Shaykh Haydar or Sheikh Haydar was the successor of his father (Shaykh Junayd) as leader of the Safaviyya from 1460-1488. Haydar maintained the policies and political ambitions initiated by his father. Under Sheikh Haydar, the Safaviyya became crystallized as a political movement with an increasingly extremist heterodox Twelver Shi'i coloring and Haydar was viewed as a divine figure by his followers.[1] Shaykh Haydar was responsible for instructing his followers to adopt the scarlet headgear of 12 gores commemorating The Twelve Imams, which led to them being designated by the Turkish term Qizilbash "Red Head".[2]

History

In 1469-70, Haydar was installed in Ardabil by his uncle Uzun Hassan, who had defeated Jahan Shah of Kara Koyunlu dynasty at the Battle of Chapakchur and established his own authority over its former domains.

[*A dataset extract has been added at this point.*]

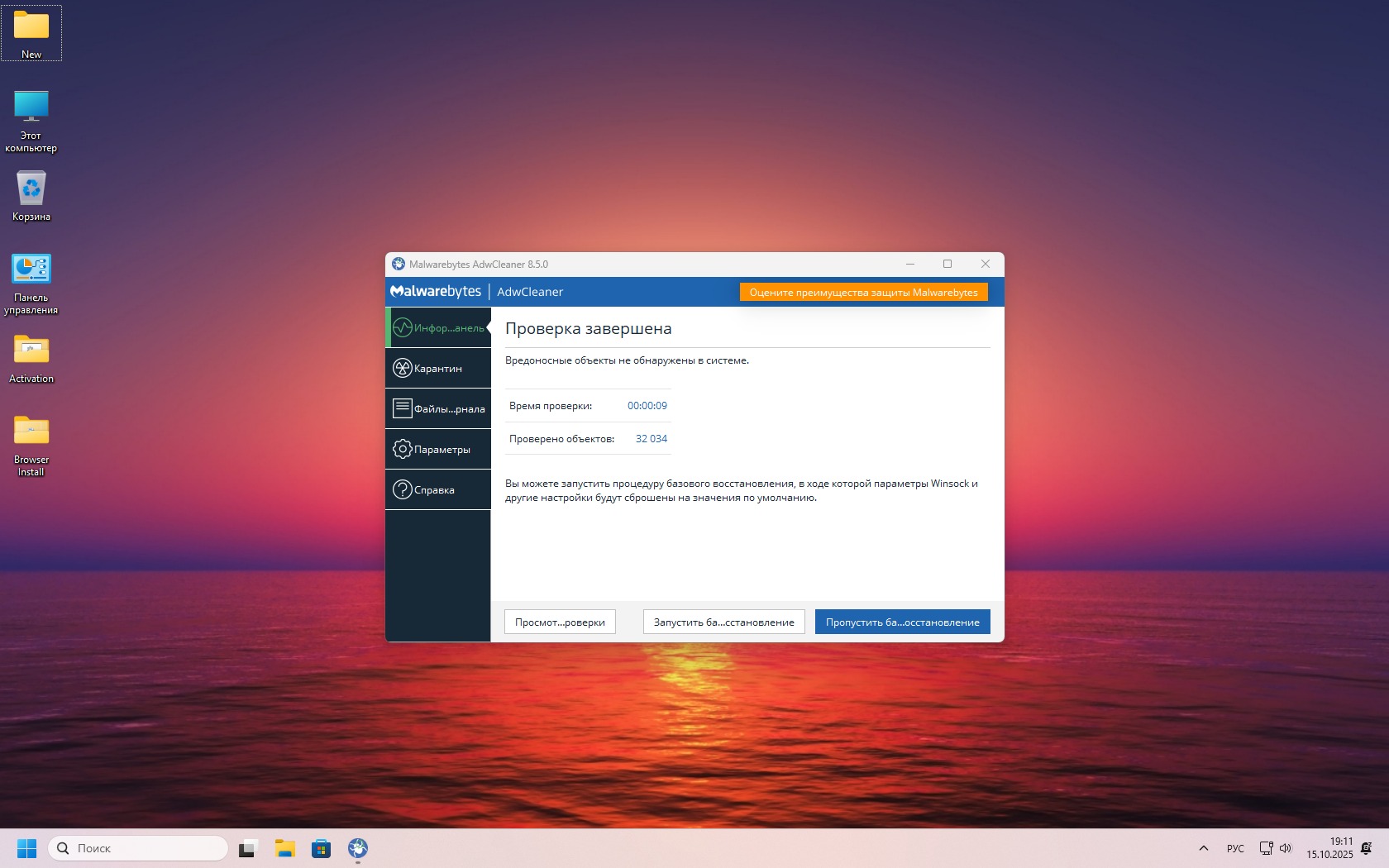Open the Quarantine (Карантин) sidebar section
The image size is (1389, 868).
click(x=437, y=369)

The Safaviyya return to Ardabil prompted an influx of Haydar’s followers from northern Syria and eastern Anatolia to Ardabil to be beside him.[3] Soon after, in 1471-1472, Haydar married Uzun Hassan’s daughter Halima, daughter of Despina Khatun, daughter of John IV of Trebizond).[4][5] This marriage produced three sons: Sultan Ali Safawi, Ibrahim Mirza and Ismail I.[6]

Probably knowing that his forces were not strong enough to try conclusions with the Aq Qoyunlu, Haydar let his forces on a razzia against the "infidels" of Circassia and Dagestan. This involved crossing the territory of the Shirvanshahs.

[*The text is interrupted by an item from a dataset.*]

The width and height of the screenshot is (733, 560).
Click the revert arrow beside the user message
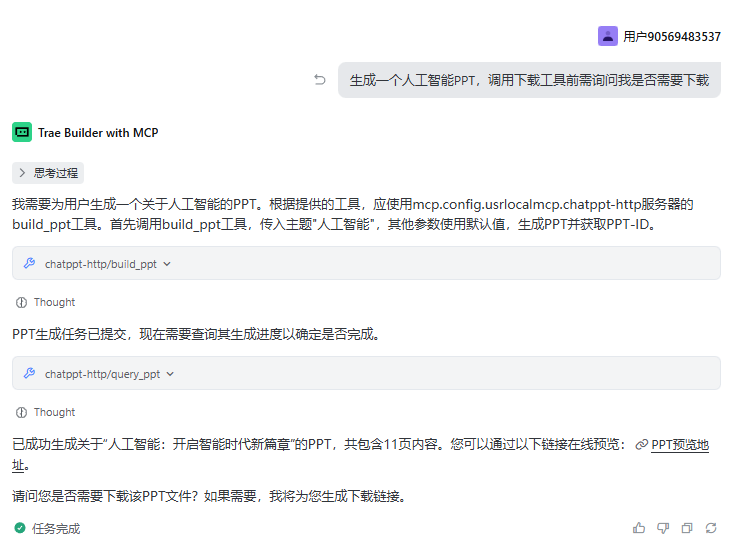click(320, 80)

In the following year (1488), he was defeated and killed in Derbent by the combined forces of the Shirvanshah ruler Farrukh Yassar and the Ak Koyunlu Sultan Ya'qub ibn Uzun Hassan, during one of his military expeditions while trying to avenge his father's death, and was succeeded by his son Sultan Ali Safawi as the leader of the Safaviyya.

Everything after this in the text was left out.